Floxuridine coupling with lactosaminated human albumin to increase drug efficacy on liver micrometastases

Abstract Background . Conjugates of nucleoside analogues with galactosyl terminating peptides selectively enter hepatocytes through the asialoglycoprotein receptor. After intracellular release from the carrier, the drugs partly exit from hepatic cells into hepatic blood. Aims . To establish whether administration of a conjugate of floxuridine with lactosaminated human albumin selectively enhances drug concentrations in hepatic blood.
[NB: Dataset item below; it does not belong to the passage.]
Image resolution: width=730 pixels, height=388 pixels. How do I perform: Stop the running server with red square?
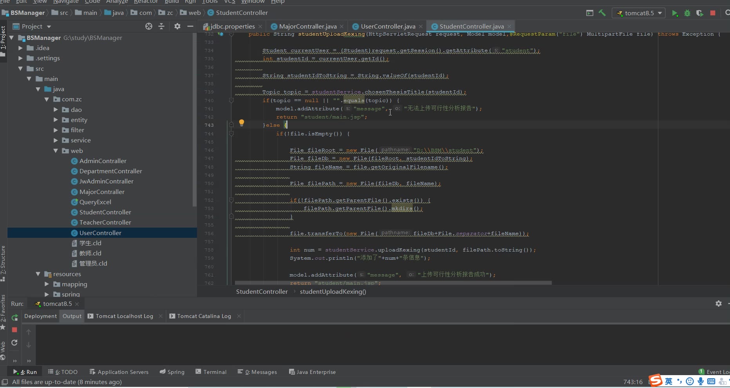pyautogui.click(x=713, y=13)
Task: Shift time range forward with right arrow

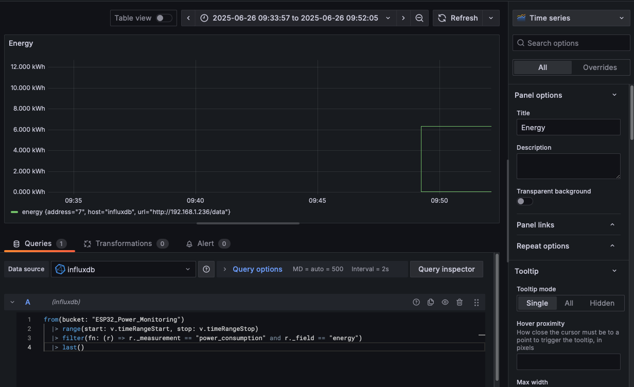Action: [403, 18]
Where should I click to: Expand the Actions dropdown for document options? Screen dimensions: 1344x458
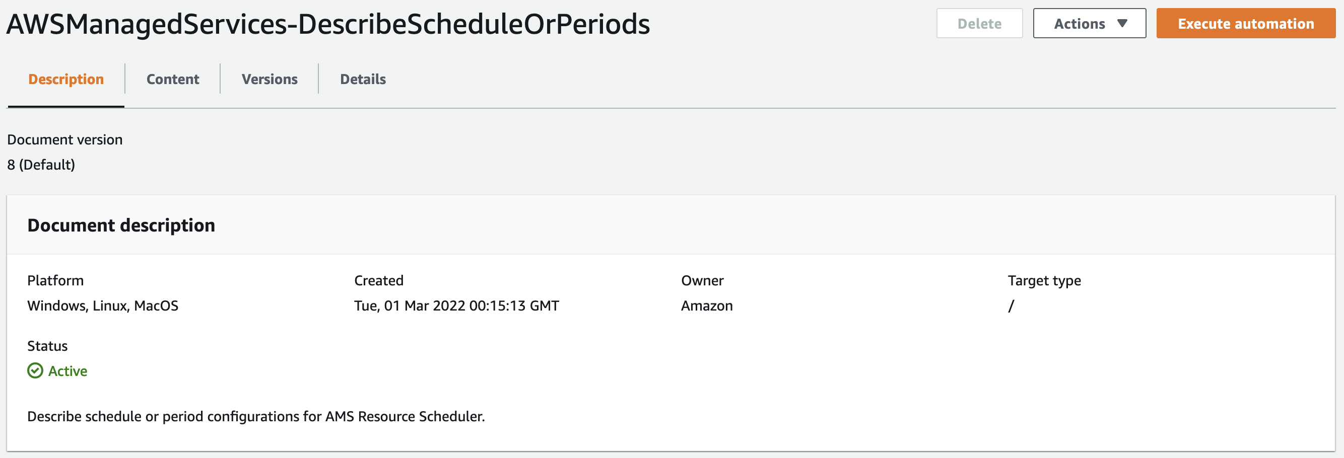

Floxuridine is a fluoropyrimidine active on human colorectal cancer, a tumour which metastasises first to the liver. Methods . In rats injected with free or conjugated floxuridine, plasma levels of the drug were determined in hepatic veins and in inferior vena cava, in order to measure drug concentrations in hepatic blood and in the systemic circulation, respectively. Results . Ratios between floxuridine levels in hepatic veins and those in systemic circulation were found to be seven times higher in rats injected with the conjugate (p=0.000). Conclusions . The present results suggest that coupling to lactosaminated albumin might improve the effect of floxuridine in adjuvant chemotherapy of colorectal cancer by exposing the cells of liver micrometastases (nourished by hepatic sinusoids) to enhanced drug concentrations.